I swallowed a sob. If I started crying now, I’d never stop.
My Pathfinder beetle was too wet; it was confusing the location of the dirt in its shell with the river it’d been submerged in. But it was only one small trick in my arsenal, and if anyone—or anything—found me before I rejoined the crew, at least I’d put a lead ball through its face before I died.
It was a small comfort, but enough to get me walking. Nothing could get me back into that icy water, but I’d feel my way along the tunnel slowly, and hopefully meet with the crew if I kept moving upwards. I’d even take Alvar’s team; anyone human, really.
I wished Talos were with me to light the path.
No…I wished Wroth were with me. I’d still be afraid, even with my golem at my back, but if Wroth were here, I would feel…truly safe.
Perhaps he was looking for me. I took several steps into the darkness, my left hand on the wall, my right clutching the cocked pistol.
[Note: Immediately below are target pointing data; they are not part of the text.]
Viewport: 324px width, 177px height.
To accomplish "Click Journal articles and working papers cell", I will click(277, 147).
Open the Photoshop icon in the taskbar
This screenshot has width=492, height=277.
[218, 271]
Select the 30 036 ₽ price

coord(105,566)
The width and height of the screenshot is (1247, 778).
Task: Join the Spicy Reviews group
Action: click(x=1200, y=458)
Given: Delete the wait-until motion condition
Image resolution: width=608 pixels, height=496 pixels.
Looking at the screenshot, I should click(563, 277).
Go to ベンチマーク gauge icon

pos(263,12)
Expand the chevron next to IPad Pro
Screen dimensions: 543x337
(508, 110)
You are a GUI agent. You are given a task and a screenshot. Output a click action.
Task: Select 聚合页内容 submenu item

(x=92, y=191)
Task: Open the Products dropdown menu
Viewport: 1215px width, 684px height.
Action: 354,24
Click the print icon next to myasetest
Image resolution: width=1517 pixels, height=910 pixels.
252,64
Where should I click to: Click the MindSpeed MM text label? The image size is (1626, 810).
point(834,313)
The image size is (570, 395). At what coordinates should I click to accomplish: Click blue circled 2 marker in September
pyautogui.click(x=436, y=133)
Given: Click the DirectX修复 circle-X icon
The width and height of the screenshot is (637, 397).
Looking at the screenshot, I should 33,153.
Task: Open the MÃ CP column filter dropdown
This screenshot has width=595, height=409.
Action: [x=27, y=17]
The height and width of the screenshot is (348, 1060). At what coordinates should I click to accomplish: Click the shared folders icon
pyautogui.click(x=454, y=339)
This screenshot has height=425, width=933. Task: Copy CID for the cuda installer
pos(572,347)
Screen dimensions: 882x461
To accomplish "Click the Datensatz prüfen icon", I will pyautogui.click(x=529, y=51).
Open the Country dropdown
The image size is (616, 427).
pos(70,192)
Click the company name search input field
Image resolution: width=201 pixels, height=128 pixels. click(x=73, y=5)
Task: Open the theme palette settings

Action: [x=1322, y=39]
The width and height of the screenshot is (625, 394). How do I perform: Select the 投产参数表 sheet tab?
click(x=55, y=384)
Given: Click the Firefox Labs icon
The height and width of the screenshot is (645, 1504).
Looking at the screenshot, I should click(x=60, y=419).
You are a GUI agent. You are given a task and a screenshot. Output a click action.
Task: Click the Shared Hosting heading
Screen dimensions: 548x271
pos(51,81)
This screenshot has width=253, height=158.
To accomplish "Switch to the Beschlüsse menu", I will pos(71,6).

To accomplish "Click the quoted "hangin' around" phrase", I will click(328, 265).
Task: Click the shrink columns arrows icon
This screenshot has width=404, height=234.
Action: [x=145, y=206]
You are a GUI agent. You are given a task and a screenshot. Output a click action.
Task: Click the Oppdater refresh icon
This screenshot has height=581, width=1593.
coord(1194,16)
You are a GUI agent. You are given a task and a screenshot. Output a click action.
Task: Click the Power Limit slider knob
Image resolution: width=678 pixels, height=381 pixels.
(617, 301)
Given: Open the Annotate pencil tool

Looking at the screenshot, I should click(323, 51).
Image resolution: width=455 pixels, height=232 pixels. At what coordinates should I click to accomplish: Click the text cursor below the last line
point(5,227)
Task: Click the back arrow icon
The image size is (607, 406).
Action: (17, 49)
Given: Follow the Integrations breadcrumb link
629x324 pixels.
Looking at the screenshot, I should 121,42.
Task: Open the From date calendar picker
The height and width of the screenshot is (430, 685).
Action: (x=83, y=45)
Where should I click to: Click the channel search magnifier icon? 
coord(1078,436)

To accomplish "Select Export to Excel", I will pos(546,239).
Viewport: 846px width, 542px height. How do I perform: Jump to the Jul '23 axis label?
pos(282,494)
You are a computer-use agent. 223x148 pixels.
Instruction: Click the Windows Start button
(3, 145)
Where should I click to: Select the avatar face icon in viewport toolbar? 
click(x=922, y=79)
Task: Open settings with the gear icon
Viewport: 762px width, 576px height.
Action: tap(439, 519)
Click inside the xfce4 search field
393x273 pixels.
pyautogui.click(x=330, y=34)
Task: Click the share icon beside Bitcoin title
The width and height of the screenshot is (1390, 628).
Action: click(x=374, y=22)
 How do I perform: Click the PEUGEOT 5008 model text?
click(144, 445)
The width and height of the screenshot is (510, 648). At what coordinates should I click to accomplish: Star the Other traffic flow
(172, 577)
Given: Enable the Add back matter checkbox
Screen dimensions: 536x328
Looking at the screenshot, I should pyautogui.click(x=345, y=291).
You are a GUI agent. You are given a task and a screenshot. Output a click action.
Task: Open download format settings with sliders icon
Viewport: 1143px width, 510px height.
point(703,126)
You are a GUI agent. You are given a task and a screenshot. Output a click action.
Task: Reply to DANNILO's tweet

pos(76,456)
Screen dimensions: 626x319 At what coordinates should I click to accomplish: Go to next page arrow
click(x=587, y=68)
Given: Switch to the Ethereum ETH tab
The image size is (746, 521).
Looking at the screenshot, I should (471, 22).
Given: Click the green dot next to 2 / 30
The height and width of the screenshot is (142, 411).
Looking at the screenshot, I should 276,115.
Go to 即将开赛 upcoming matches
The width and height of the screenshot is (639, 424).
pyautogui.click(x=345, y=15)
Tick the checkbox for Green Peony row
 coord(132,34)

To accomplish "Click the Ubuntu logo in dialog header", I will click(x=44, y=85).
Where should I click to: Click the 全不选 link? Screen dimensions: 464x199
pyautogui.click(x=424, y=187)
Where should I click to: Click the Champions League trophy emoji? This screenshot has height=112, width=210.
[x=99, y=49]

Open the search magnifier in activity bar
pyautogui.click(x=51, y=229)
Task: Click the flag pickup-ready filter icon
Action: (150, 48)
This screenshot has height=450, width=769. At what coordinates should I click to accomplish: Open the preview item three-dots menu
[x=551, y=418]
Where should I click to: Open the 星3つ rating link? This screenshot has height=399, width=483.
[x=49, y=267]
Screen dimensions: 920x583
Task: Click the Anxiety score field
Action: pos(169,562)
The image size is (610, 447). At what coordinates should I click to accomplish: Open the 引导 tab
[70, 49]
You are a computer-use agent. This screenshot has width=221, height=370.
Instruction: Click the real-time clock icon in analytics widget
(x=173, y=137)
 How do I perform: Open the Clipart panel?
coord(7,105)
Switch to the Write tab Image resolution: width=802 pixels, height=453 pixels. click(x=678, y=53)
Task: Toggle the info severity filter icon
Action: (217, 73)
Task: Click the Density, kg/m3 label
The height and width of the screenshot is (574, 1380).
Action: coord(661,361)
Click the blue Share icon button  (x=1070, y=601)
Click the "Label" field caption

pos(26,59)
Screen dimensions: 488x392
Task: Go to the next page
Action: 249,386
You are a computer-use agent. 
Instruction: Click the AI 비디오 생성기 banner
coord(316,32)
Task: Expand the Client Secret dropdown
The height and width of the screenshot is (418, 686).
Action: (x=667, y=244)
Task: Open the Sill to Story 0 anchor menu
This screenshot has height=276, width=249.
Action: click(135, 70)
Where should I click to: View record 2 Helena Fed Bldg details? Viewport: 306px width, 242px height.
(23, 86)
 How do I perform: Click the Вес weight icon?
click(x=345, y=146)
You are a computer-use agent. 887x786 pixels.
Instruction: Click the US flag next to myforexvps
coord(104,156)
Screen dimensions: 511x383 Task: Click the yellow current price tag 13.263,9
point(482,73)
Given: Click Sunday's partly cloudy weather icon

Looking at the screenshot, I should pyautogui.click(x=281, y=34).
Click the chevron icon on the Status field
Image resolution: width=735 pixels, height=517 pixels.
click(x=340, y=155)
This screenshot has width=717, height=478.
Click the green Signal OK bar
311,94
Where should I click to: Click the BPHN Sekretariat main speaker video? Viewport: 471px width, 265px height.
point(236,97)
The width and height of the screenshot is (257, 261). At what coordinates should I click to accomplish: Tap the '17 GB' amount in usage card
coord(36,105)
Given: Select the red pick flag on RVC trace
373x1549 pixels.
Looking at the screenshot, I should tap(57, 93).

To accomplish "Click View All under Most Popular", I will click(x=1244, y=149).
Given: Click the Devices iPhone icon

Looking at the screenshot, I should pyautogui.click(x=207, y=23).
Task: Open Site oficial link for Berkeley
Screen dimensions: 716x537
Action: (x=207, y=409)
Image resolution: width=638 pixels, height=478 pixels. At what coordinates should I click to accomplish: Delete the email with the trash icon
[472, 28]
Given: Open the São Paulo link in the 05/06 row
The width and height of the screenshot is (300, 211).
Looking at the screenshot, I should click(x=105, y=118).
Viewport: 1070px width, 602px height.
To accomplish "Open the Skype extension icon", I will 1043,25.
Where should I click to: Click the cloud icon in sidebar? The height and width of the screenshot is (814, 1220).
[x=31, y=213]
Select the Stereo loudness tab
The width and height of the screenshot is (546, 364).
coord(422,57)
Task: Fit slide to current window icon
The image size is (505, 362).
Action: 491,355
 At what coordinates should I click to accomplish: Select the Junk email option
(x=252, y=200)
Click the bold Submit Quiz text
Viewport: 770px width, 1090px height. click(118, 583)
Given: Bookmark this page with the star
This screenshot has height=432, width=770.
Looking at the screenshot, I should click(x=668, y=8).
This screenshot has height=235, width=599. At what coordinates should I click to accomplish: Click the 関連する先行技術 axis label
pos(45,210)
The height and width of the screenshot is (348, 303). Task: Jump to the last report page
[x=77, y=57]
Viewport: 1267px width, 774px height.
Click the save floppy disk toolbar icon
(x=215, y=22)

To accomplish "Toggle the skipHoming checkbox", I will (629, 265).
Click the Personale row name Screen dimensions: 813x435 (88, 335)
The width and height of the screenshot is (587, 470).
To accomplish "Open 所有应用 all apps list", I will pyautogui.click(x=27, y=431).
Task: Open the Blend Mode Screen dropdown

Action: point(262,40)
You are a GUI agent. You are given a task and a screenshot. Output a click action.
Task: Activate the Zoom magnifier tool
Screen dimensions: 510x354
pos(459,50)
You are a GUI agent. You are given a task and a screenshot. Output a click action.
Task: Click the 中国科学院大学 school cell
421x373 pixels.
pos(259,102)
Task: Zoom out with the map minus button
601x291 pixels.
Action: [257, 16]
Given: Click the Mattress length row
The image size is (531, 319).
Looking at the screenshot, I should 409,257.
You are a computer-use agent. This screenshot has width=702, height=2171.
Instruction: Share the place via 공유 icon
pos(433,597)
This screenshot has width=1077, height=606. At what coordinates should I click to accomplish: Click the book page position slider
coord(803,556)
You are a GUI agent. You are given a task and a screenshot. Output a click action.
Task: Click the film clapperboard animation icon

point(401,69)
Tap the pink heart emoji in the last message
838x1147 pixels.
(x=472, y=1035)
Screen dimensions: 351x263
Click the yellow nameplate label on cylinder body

They probably thought I was dead. When I’d been on the bridge, looking down, I would’ve thought that the rushing river would kill anyone who fell into it.
I wondered if he would mourn me at all.
When nothing jumped out, I moved with a little more confidence, keeping one hand out at the level of my head to feel my way, scuffing my feet along so I wouldn’t trip or drop into a hole without warning.
The tunnel sloped upwards ever so slightly, and that was another small comfort, because all I could think of, trapped in this stygian blackness with my sight gone, was the maps Wroth had shown me.
It seemed like they floated before my eyes, the vivid colors squiggling through the darkness. The entrance to Liuridar had been marked as descending into the red map, where Wroth had claimed many could die if we had to enter.
What if the river had flowed below that?
I stopped dead in my tracks, wracked by a painful full-body shiver. What if this place wasn’t even on the maps?
We do not go into the violet…there is nothing marked on that map whatsoever…for if anyone should breach it, they would find nothing but despair within…
“Oh, gods,” I whispered hoarsely. “Light save me.”
Wroth was not coming. No one was coming. I was alone, in unmapped territory, and I had nothing but myself, my sword, and possibly one shot standing between me and a terrible death.
If anything lived here, I doubted it would stay still long enough for me to reload. My hand quaked, palms clammy with sweat, and I forced myself to take one deep breath, then another.